Congress is brilliant at never taking responsibility. Its members always voted for the war before they voted against it -- in Vietnam, in Iraq and in Afghanistan. The foreign policy establishment and intellectual world are much the same. They fully supported intervention in Vietnam, mostly supported intervention in Iraq and fully supported the war in Afghanistan -- until the wars got hard, or embarrassing and difficult to defend in polite company. Then they bailed, desperately trying to cover their tracks along the way, and offering reassuring images of what losing would look like.
Afghanistan is a tricky case. Obviously, you have to invade. This is, after all, the good war. But I'm not convinced by these arguments that the focus on Iraq destroyed the war effort. The timing isn't quite right; Afghanistan seems to have gotten worse around 2005ish due to several factors, many of them domestic. The country continued to enjoy a steady supply of US aid. A counterfactual in which it received a lot more in the way of help may have been better; but the extent to which the US "bailed out" has been exaggerated.

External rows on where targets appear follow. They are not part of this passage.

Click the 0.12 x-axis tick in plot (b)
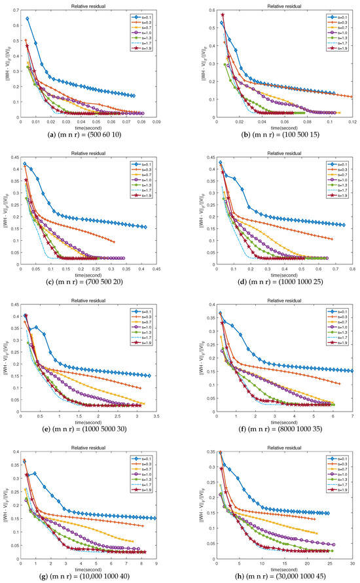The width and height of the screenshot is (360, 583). pos(352,122)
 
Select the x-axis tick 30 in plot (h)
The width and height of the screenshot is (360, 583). pos(352,564)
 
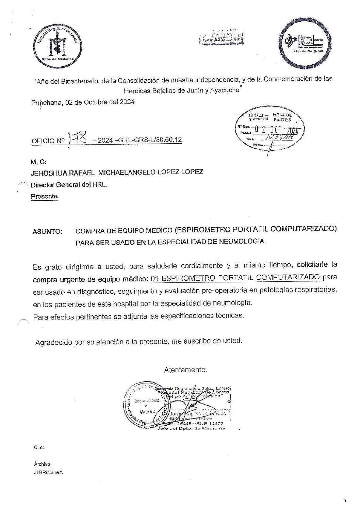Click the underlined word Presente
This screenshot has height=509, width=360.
click(44, 196)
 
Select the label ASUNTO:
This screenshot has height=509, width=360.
click(47, 232)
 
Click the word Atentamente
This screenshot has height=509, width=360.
click(185, 370)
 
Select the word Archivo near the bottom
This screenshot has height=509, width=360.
click(42, 464)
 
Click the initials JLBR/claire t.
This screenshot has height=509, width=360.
click(48, 473)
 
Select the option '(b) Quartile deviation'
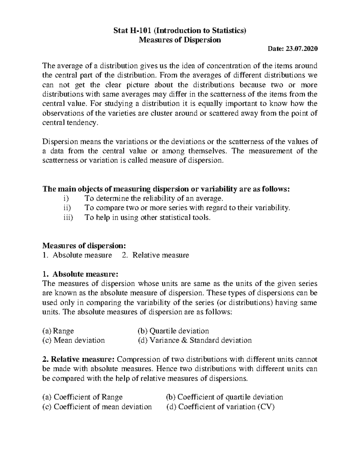coord(173,331)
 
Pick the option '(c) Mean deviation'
coord(74,340)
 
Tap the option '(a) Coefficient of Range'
coord(82,397)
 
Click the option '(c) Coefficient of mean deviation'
coord(97,407)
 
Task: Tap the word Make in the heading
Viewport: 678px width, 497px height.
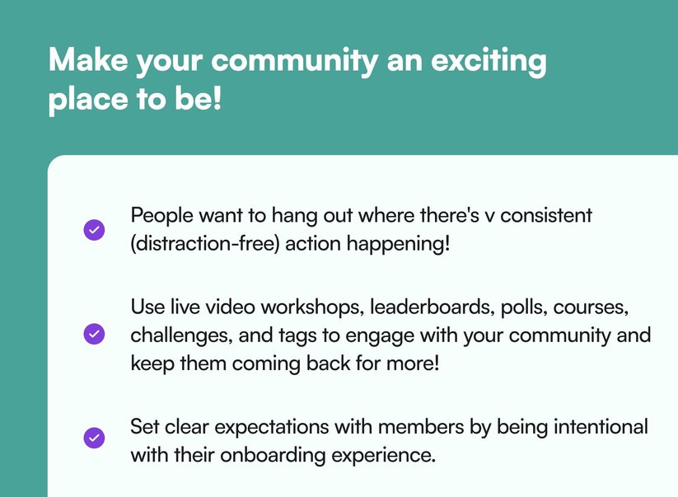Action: pyautogui.click(x=88, y=59)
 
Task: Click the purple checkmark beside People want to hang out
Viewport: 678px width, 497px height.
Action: pyautogui.click(x=94, y=230)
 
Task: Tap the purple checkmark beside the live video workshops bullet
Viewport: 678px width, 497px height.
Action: pyautogui.click(x=94, y=334)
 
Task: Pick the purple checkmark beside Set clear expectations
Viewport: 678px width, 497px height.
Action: pyautogui.click(x=94, y=438)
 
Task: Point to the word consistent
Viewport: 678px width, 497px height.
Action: pyautogui.click(x=546, y=215)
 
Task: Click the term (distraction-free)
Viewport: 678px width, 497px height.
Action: pyautogui.click(x=205, y=244)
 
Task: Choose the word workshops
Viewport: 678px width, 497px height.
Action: pyautogui.click(x=311, y=308)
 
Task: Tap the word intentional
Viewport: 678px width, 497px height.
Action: pyautogui.click(x=601, y=426)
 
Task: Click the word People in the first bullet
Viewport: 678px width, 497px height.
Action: pyautogui.click(x=161, y=216)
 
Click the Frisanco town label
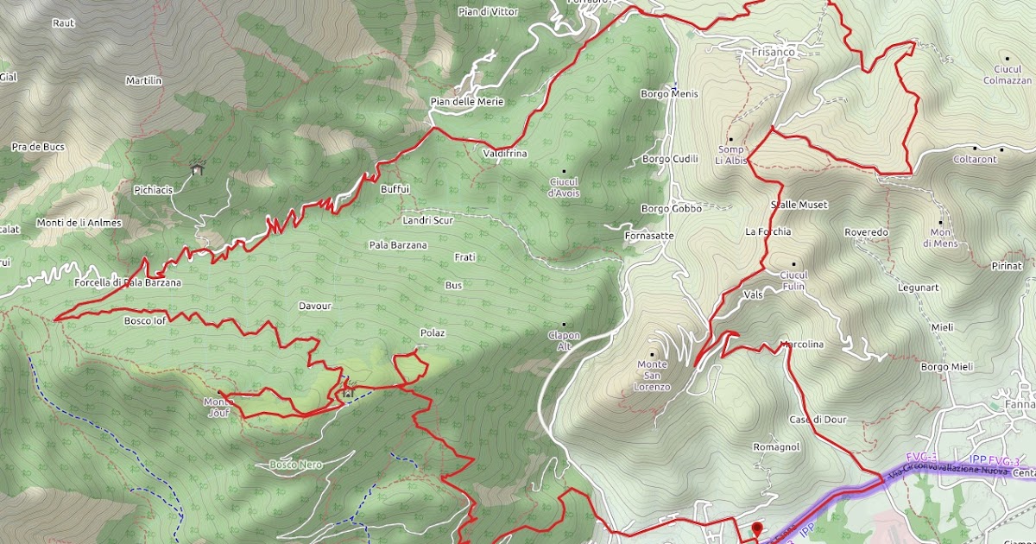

How would a Biden who didn't invade Iraq deal with Afghanistan? Invade, set up shop, watch the place burn down, and then leave? Suppose you went back and told this guy the inevitable failure of this strategy. Well, he would still have to invade Afghanistan. And the war effort would still probably have failed, due to forces outside Biden's control.
I don't think either Party is seriously engaging this issue. The Democrats believe that it was good to invade Afghanistan; the US should have set up a government there; but Bush's faults can explain all of the problems. I don't think they've thought through the implications of what you do about a war that's both necessary and highly likely to fail. The Republicans want to surge everything.
Someday, we'll get into another conflict. This will enjoy broad support from all Americans. Then it will get hard, and people will bail. This is a crappy way to run a foreign policy. Go all in or go home.
We should just get Putin to run our foreign policy. Can you believe this guy? He's running a second-tier power, at best, yet runs circles around everyone else. He's always a couple of steps ahead. Can you imagine what he'd do with American-style power?